Materials and Methods
Mice and Ozone Treatment.
mPGES-1-deficient mice [mPGES-1(−/−)] and their controls [mPGES-1(+/+)] were generated by corresponding homozygous breeders that were derived from intercrossing mPGES-1(+/−) mice, which are derived from the original mPGES-1(−/−) mice on a DBA background (Trebino et al., 2003) and backcrossed to C57BL/6 for seven generations. Female mice were exposed for 2 h to ozone at 6 ppm or forced air (FA) while being deprived of food and water. Ozone was generated as described previously (Kierstein et al., 2006, 2008).

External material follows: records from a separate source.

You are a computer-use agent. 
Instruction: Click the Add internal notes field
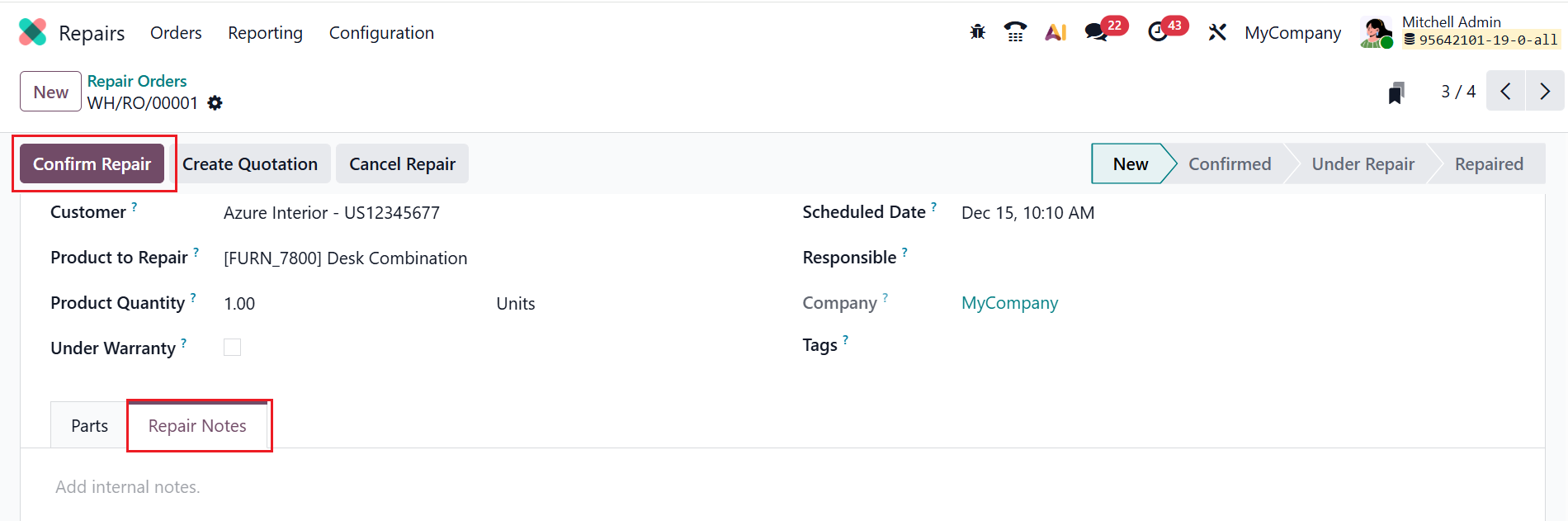[x=128, y=487]
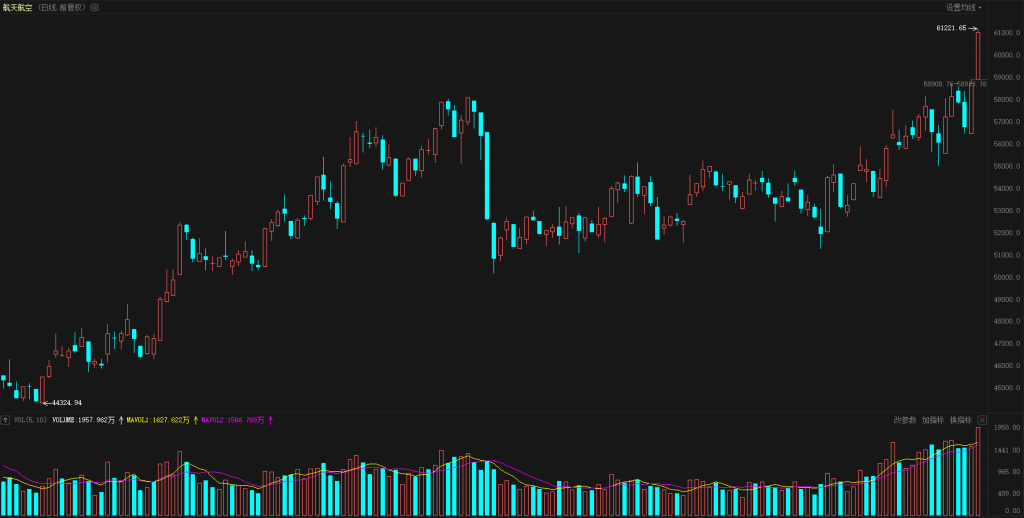Screen dimensions: 1024x518
Task: Click the arrow beside the 44324.94 low label
Action: pos(46,402)
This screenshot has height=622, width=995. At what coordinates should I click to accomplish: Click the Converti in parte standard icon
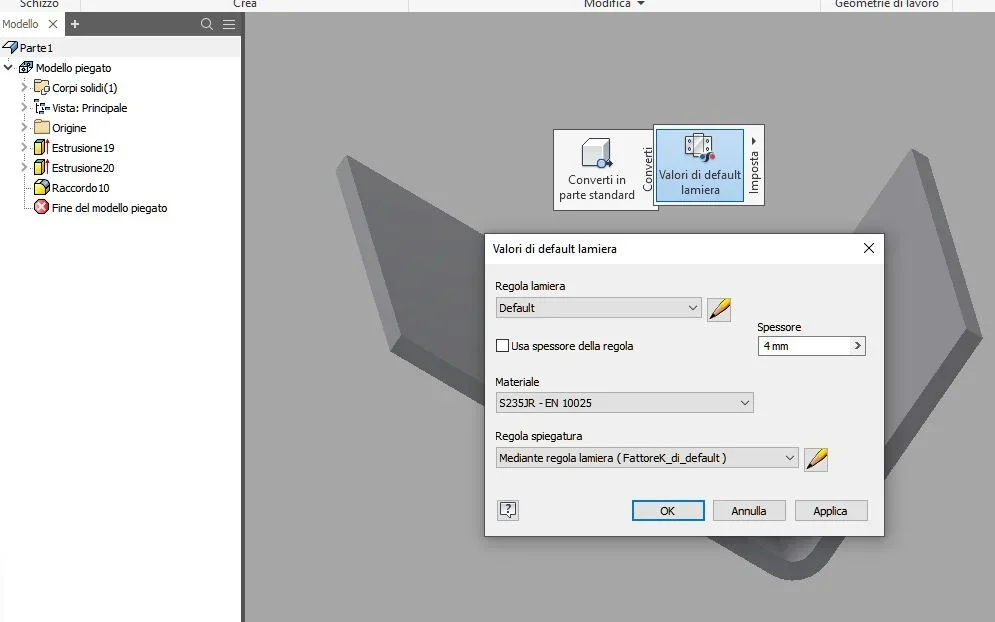pos(596,154)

This concentration of ozone induces an increase in murine airway sensitivity to a contractile agonist without the presence of immediate infiltrating inflammatory cells, as previously determined in an assessment of precision-cut lung slices (PCLS) airway function (Cooper et al., 2010). Ozone treatment also induces delayed airway inflammation and hypersensitivity, and this was studied in mice 18 h after the exposure by measuring respiratory mechanics.
Mice were euthanized after assessment of lung function, and bronchoalveolar lavage (BAL) fluid was collected by perfusing the lung three times with two 1.0-ml aliquots of phosphate-buffered saline through a syringe attached to the trachea. Recovered BAL fluid was centrifuged, and the supernatant was analyzed for eicosanoids, cytokines, and/or protein content. The cell pellet was resuspended and processed for total and differential cell counts by routine methods. All animals were housed according to the guidelines of the Institutional Animal Care and Use Committee of the University of Pennsylvania, and all experiments were approved by the committee.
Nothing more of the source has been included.